“Er—no—she’s tired. But Ethel, I can’t have you getting breakfast. I’ve already got one, and although it wasn’t a success, we’d better make it do. You look tired out after the excitement of last night. Let’s eat some berries and drink a glass of milk and wait for lunch. Wasn’t that burglar funny last night?”

“Philip, are you going to let Minerva stay in bed all day?” said Ethel.

I sat down on the kitchen table and said,

“Ethel, would you like to be waked up in the middle of the night and forced to prepare an extra meal? Minerva is a human being and she is tired. You’re a human being and you’re tired. Let us let Minerva spend this one day in bed taking the rest cure, and after we’ve eaten this second breakfast, which smells pretty good, we’ll spend the day out doors.”

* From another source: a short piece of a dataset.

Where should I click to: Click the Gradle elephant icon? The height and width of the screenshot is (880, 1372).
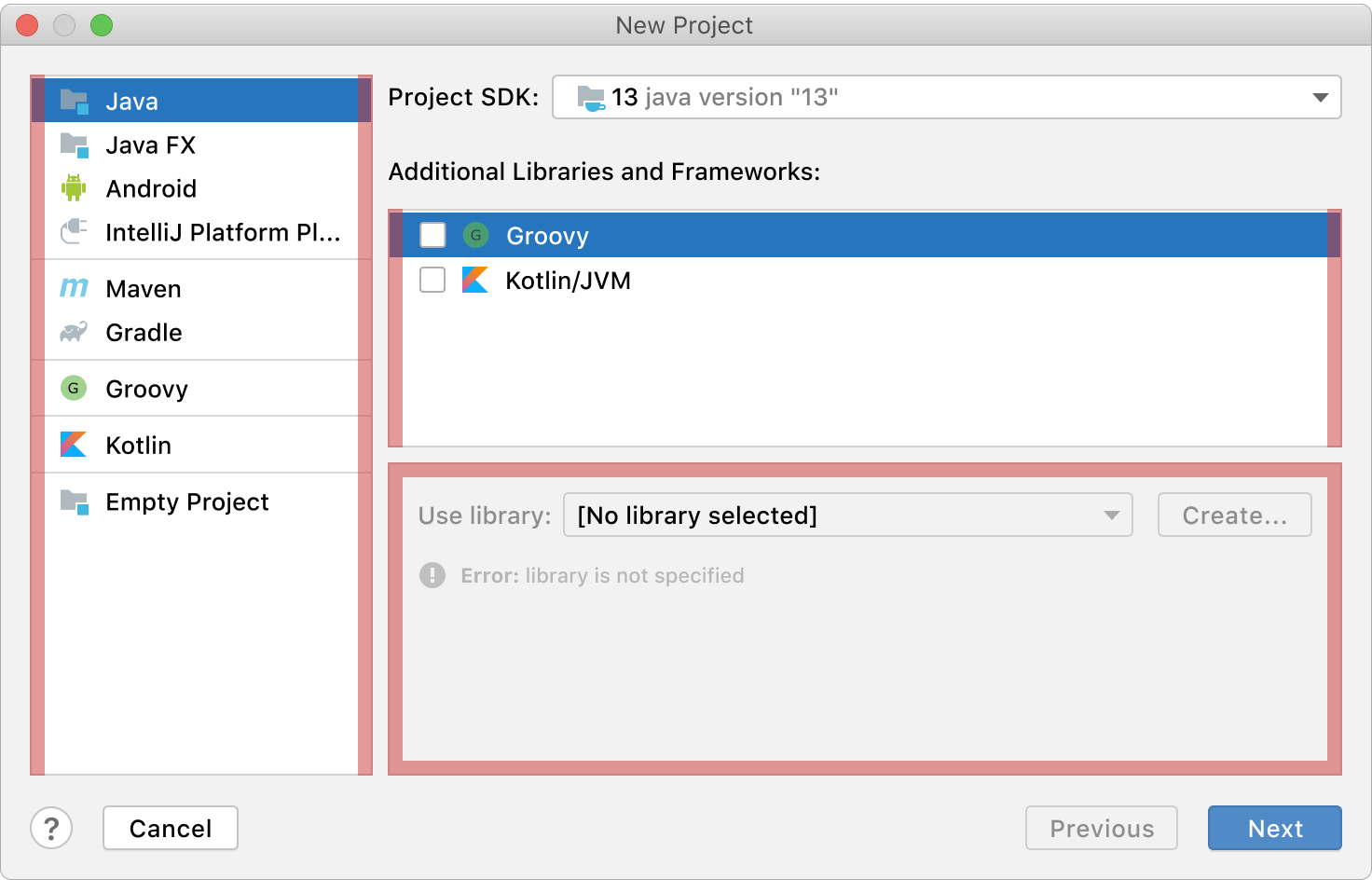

“But Minerva is insubordinate.”

“Very well, let us call it that. Suppose we suppress her insubordination and she works for us all day and takes the evening train for New York, will the thought that we have suppressed insubordination in a cook get us a new servant? Insubordination in the city, where there are whole intelligence offices filled with girls looking for new places, is a thing that I can’t and won’t stand; but insubordination, with Mamie Logan sick with scarlet fever and no other girl in the world that I know of, is a thing to be coddled, as you might say. Call it weariness caused by over-service and it immediately becomes a thing that we can pardon. Do you want to pack up and go back to New York?”

Ethel assured me that she did not.

“Well, then, don’t let us talk any more about insubordination. We’ll eat what you set before us, asking no questions, and then we’ll go out for a long walk.”

We went out for a long walk, and both of us succeeded by sheer will power in forgetting that Minerva existed. We made believe that we could live on the delicious air that blew so gently at us, and for two or three hours we wandered or sat still, or Ethel sketched and we were thoroughly happy.

It was about noon when we returned to the house. We heard loud voices and stopped to listen.